Esto no significa que esté inmune a los errores y a las equivocaciones, a tener un mal partido o recibir algún gol de los denominados evitables, porque está claro que no un súper héroe.
La línea de rendimiento que atraviesa es altísima y viene de cotejos extraordinarios, para aplaudirlo de pie.
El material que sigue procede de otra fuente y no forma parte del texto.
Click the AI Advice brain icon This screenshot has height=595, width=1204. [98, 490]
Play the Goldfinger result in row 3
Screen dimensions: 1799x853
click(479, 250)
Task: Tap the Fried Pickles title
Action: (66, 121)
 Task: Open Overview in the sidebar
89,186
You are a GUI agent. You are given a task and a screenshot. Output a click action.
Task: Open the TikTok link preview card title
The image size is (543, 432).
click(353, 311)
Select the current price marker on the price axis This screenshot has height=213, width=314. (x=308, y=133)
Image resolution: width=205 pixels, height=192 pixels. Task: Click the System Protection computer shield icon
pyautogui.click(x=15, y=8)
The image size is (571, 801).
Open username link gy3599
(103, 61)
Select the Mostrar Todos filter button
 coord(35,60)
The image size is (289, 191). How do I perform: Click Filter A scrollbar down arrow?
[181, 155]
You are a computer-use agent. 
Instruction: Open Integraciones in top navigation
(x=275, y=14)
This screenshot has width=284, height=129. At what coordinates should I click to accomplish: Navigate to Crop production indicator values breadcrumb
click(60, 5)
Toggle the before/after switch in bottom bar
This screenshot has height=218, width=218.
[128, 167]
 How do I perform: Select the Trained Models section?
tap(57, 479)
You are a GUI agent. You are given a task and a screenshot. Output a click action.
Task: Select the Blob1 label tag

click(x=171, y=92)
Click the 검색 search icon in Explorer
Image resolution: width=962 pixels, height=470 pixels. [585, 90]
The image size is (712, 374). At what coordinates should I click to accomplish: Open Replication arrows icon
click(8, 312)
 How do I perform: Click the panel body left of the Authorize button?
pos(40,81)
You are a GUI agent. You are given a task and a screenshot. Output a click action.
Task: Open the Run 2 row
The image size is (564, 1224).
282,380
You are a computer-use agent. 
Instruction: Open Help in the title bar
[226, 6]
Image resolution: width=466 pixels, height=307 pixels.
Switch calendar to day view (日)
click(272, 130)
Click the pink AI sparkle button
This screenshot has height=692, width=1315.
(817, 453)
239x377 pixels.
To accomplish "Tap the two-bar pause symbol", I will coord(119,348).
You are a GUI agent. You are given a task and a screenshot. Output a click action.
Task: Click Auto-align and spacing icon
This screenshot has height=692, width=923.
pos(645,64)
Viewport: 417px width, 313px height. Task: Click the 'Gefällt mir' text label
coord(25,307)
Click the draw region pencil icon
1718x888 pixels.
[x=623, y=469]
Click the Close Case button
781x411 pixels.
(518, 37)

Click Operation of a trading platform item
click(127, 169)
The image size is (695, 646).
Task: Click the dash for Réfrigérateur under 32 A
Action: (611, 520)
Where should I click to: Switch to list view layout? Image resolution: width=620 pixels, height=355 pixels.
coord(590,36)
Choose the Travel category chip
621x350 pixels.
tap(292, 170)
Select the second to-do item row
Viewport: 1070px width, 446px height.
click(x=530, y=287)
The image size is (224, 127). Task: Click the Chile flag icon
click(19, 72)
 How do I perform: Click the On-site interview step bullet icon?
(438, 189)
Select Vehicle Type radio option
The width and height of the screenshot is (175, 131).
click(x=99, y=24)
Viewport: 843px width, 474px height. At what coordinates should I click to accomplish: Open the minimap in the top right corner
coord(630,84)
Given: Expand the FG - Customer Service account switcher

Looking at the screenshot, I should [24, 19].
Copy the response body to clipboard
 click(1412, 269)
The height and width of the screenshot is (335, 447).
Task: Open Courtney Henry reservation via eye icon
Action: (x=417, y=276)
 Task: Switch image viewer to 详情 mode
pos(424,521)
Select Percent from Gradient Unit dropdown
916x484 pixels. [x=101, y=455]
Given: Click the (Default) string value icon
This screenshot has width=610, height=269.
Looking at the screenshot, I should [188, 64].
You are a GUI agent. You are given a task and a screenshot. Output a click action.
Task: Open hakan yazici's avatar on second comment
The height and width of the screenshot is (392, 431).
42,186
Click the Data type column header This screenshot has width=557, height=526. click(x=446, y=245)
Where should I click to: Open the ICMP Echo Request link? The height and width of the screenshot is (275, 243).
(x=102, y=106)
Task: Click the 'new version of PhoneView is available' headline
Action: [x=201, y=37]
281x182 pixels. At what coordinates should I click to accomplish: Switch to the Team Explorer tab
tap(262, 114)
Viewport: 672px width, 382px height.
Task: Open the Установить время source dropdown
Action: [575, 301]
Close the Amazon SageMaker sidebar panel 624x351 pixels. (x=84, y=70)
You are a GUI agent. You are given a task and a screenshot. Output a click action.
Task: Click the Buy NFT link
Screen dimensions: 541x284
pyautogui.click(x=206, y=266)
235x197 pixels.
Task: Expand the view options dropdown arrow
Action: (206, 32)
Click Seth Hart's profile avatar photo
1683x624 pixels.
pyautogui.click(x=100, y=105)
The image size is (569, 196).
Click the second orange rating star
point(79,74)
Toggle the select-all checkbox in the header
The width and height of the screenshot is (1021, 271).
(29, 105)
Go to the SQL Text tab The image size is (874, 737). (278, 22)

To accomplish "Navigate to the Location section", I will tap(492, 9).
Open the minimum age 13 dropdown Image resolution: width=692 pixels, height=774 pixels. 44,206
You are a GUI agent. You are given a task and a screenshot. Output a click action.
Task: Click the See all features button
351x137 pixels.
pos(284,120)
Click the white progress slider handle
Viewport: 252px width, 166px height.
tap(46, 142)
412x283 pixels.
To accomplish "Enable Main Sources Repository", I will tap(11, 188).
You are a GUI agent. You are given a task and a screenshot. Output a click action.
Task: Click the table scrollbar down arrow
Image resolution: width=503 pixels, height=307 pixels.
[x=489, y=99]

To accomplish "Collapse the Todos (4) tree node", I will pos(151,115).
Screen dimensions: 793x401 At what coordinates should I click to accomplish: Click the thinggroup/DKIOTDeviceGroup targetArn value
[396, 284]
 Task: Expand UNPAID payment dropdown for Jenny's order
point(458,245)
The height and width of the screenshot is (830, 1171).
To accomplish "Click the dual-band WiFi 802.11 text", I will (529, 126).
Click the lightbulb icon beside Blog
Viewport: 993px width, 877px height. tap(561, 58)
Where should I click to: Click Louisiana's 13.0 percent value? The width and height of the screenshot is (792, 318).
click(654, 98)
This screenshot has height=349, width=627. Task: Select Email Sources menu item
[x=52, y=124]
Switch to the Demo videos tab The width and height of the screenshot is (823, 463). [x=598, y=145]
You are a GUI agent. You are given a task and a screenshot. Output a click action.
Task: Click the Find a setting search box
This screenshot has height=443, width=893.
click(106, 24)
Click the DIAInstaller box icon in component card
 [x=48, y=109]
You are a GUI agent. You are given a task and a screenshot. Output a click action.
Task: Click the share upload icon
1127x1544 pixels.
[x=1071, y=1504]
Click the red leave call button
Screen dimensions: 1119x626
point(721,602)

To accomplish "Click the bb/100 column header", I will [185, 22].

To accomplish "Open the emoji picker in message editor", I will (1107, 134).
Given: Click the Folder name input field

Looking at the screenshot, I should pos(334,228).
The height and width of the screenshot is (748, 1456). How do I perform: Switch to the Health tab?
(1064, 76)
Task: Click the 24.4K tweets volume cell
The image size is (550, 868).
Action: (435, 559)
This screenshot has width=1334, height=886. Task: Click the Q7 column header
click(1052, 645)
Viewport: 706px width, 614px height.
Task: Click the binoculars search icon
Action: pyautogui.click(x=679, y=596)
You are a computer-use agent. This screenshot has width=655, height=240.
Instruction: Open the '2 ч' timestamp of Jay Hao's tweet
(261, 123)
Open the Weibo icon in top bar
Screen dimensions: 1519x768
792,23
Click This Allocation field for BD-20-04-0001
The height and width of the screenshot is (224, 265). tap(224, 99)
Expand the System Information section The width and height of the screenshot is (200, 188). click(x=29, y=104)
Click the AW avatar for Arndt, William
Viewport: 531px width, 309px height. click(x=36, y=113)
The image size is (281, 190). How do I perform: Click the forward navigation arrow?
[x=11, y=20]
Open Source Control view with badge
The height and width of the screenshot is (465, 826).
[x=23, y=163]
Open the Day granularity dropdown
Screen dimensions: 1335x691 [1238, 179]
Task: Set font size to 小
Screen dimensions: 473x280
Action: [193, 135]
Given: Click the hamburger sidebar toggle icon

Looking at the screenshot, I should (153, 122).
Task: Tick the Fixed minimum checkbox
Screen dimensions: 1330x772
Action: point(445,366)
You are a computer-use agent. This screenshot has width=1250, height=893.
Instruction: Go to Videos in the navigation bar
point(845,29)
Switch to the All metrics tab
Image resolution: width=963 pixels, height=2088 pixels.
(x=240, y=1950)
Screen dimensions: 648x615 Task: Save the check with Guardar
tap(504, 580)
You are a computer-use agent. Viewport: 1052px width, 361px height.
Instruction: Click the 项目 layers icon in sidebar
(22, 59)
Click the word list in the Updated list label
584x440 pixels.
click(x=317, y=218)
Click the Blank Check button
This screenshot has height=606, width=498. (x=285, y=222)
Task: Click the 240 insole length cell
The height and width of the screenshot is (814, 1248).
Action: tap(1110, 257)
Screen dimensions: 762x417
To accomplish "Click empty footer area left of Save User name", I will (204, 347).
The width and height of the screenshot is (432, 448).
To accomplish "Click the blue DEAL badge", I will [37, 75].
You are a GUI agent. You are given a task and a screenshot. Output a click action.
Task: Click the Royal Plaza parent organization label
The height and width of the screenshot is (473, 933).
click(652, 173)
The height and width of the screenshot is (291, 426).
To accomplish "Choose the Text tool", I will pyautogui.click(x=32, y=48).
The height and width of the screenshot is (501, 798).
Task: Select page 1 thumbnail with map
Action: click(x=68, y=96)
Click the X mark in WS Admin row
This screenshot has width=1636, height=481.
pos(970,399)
Sin dudas Newell’s cuenta con este valor agregado que también explica la remontada notable del equipo del Ogro Fabbiani. No se puede saber, tal vez con otro arquero la cosa sería distinta, pero tiene a Navas que se convirtió en una verdadera muralla que viene sacando todo lo que le tiran.
Naturalidad sobresaliente
Por supuesto que Keylor recibió y recibirá goles, que también cometerá errores, pero más allá de eso lo que llama la atención es su maestría para moverse en el área, su habilidad para cubrir las diagonales de los remates de los delanteros y el hecho de volar de palo a palo con una naturalidad sobresaliente.
Ya se puede recomendar el plan de ir ver en vivo algún partido de Navas, a riesgo de que ocupa el puesto más cruel del fútbol, pero vale la pena el intento porque en un fútbol cada vez más ordinario, de vuelo bajo y resultadista, que haya un resplandor de virtuosismo es para deleitarse con los cinco sentidos.